Simple Example usage
The tidyversetopandas package brings the familiar syntax of R’s tidyverse to Python’s pandas library, making it an invaluable tool for data scientists and analysts who are transitioning from R to Python. This documentation provides a real-life example demonstrating how to use the key functions of tidyversetopandas, including mutate, filter, select, and arrange.
Getting Started
First, ensure that tidyversetopandas is installed and imported alongside pandas:
# Import necessary packages
import pandas as pd
from tidyversetopandas import tidyversetopandas as ttp
Example Data
We will use a sample dataset representing sales data for illustration. Let’s create a pandas DataFrame:
# Sample data
data = {
"ProductID": [101, 102, 103, 104],
"Sales": [250, 150, 300, 200],
"Region": ["East", "West", "East", "South"],
}
df = pd.DataFrame(data)
# Display the initial DataFrame
print("Initial DataFrame:")
df
Initial DataFrame:
| ProductID | Sales | Region | |
|---|---|---|---|
| 0 | 101 | 250 | East |
| 1 | 102 | 150 | West |
| 2 | 103 | 300 | East |
| 3 | 104 | 200 | South |
Using tidyversetopandas
1. Mutate: Adding and Modifying Columns
Suppose we want to calculate the VAT (Value Added Tax) for each sale, assuming a flat rate of 15%. We can use the mutate function to add this new column:
# Adding a new column for VAT
df = ttp.mutate(df, "VAT = Sales * 0.15")
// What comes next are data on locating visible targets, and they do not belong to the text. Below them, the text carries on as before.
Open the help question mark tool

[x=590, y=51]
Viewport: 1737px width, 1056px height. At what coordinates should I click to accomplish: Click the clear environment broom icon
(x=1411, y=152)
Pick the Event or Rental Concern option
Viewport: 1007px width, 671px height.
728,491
print("\nDataFrame after applying 'mutate':")
df
DataFrame after applying 'mutate':
| ProductID | Sales | Region | VAT | |
|---|---|---|---|---|
| 0 | 101 | 250 | East | 37.5 |
| 1 | 102 | 150 | West | 22.5 |
| 2 | 103 | 300 | East | 45.0 |
| 3 | 104 | 200 | South | 30.0 |
2. Filter: Row-wise Filtering
If we need to filter the data to include only sales greater than $200, filter comes in handy:
# Filtering rows where sales are greater than 200
df = ttp.filter(df, "Sales > 200")
print("\nDataFrame after applying 'filter':")
df
DataFrame after applying 'filter':
| ProductID | Sales | Region | VAT | |
|---|---|---|---|---|
| 0 | 101 | 250 | East | 37.5 |
| 2 | 103 | 300 | East | 45.0 |
3. Select: Choosing Specific Columns
To focus on specific columns, for instance, ProductID and VAT, use the select function:
# Selecting specific columns
df = ttp.select(df, "ProductID", "VAT")
print("\nDataFrame after applying 'select':")
df
DataFrame after applying 'select':
| ProductID | VAT | |
|---|---|---|
| 0 | 101 | 37.5 |
| 2 | 103 | 45.0 |
4. Arrange: Sorting Data
Finally, to sort the data based on ProductID in descending order:
# Sorting the DataFrame
df = ttp.arrange(df, False, "ProductID")
print("\nDataFrame after applying 'arrange':")
df
DataFrame after applying 'arrange':
| ProductID | VAT | |
|---|---|---|
| 2 | 103 | 45.0 |
| 0 | 101 | 37.5 |
Conclusion
With these simple and intuitive functions, tidyversetopandas makes the transition from R’s tidyverse to Python’s pandas seamless and efficient. Whether it’s data manipulation, analysis, or preparation for visualization, this package ensures a smooth and familiar workflow for R users in the Python environment.
Remember, this package is in development, and more features and improvements are to be expected. For more detailed information, refer to the full documentation and the repository on GitHub.